Text shown:
__________
Social Addiction
Ruminations on Nietzsche and Collective Consciousness
The excerpt below is from Friedrich Nietzche’s The Will to Power:
“The “conscious world” cannot be a starting point for valuing: an “objective” valuation is necessary.
In comparison with the enormous and complicated antagonistic processes which the collective life of every organism represents, its conscious world of feelings, intentions, and valuations, is only a small slice. We have absolutely no right to postulate this particle of consciousness as the object, the wherefore, of the collective phenomena of life: the attainment of consciousness is obviously only an additional means to the unfolding of life and to the extension of its power. This is why it is a piece of childish simplicity to set up happiness, or intellectuality, or morality, or any other individual sphere of consciousness, as the highest value: and maybe to justify “the world” with it.
__________
[Stored records]
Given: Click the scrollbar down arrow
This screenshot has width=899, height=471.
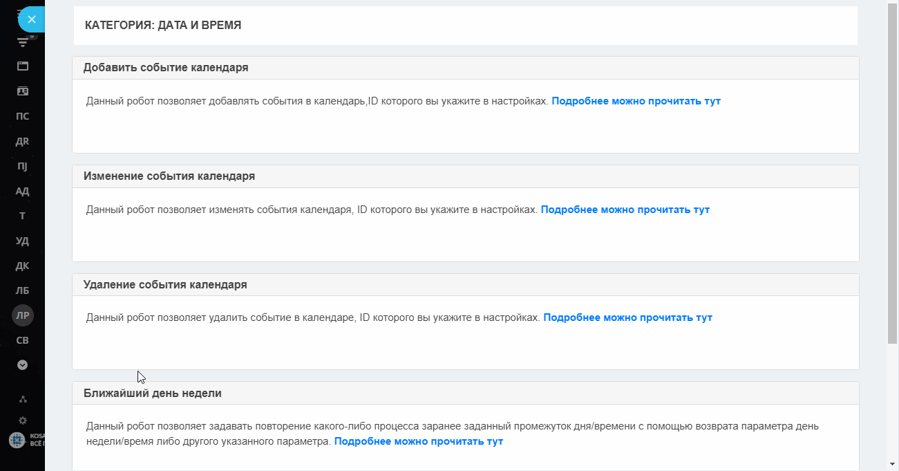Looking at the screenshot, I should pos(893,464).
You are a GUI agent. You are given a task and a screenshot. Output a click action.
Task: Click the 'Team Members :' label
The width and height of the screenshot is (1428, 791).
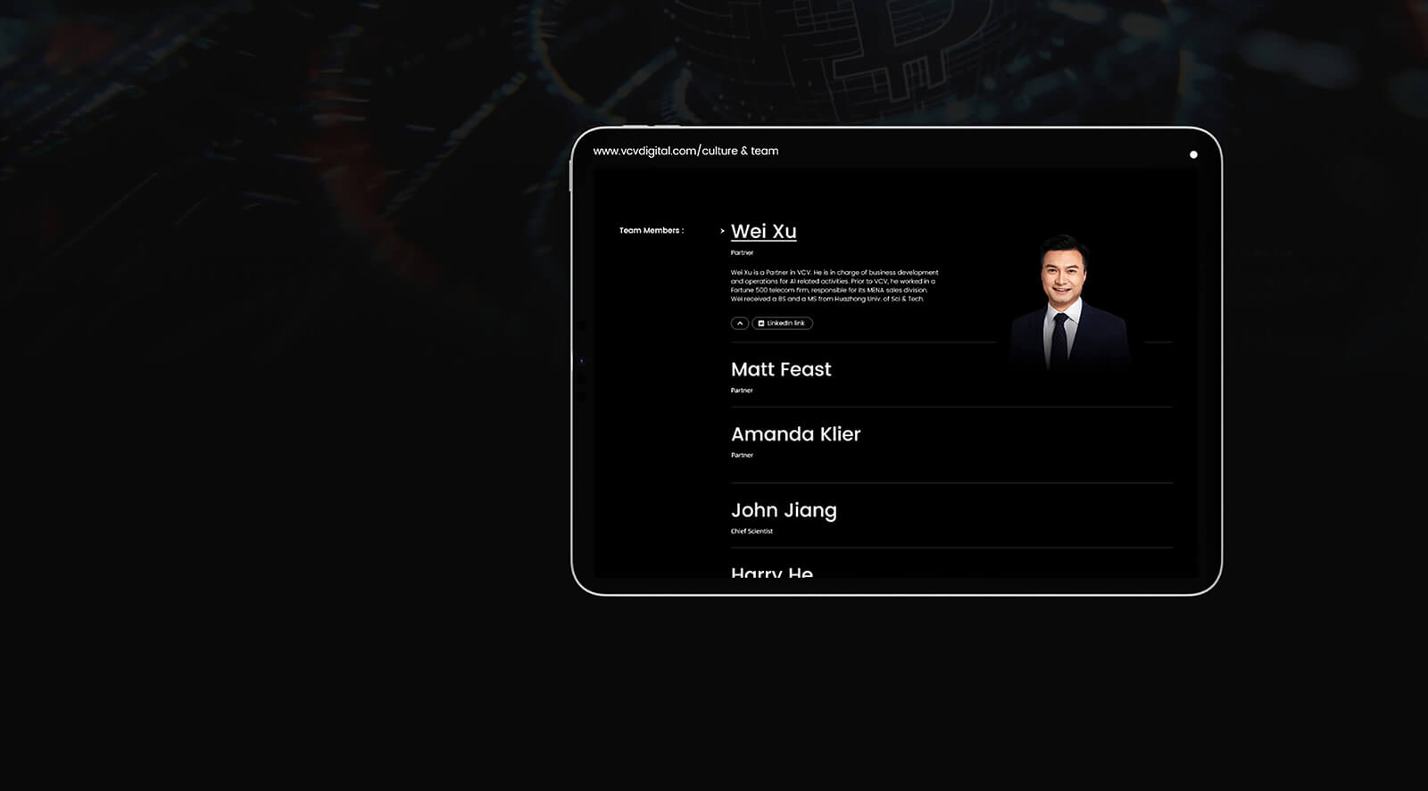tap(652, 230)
__________
Exercises:
#1 For the Nietzsche text, decide whether each statement agrees with it. Answer yes or no, and quote the deciding words. (a) The conscious world can serve as a starting point for valuing. (b) Consciousness is described as an additional means to the unfolding of life. (c) An organism's conscious world of feelings, intentions, and valuations makes up a large part of its collective life.
#2 In the Nietzsche text, what is it called to set up happiness, intellectuality, or morality as the highest value?
#3 Go on with the Nietzsche text from the point where it ends.

Results:
#1
(a) No: "The “conscious world” cannot be a starting point for valuing"
(b) Yes: "the attainment of consciousness is obviously only an additional means to the unfolding of life and to the extension of its power"
(c) No: "its conscious world of feelings, intentions, and valuations, is only a small slice"

#2 A piece of childish simplicity.

#3
This is my fundamental objection to all philosophical and moral cosmologies and theologies, to all wherefores and highest values that have appeared in philosophies and philosophic religions hitherto. A kind of means is misunderstood as the object itself: conversely life and its growth of power were debased to a means.
If we wished to postulate an adequate object of life it would not necessarily be related in any way with the category of conscious life; it would require rather to explain conscious life as a means to itself….
The “denial of life” regarded as the object of life, the object of evolution! Existence—a piece of tremendous stupidity! Any such mad interpretation is only the outcome of life’s being measured by factors of consciousness (pleasure and pain, good and evil). Here the means are made to stand against the end—the “unholy”, absurd, and, above all, disagreeable means: how can the end be any use when it requires such means? But where the fault lies is here—instead of looking for the end which would explain the necessity of such means, we posited an end from the start which excludes such means, i.e., we made a desideratum in regard to certain means (especially pleasurable, rational, and virtuous) into a rule, and then only did we decide what end would be desirable….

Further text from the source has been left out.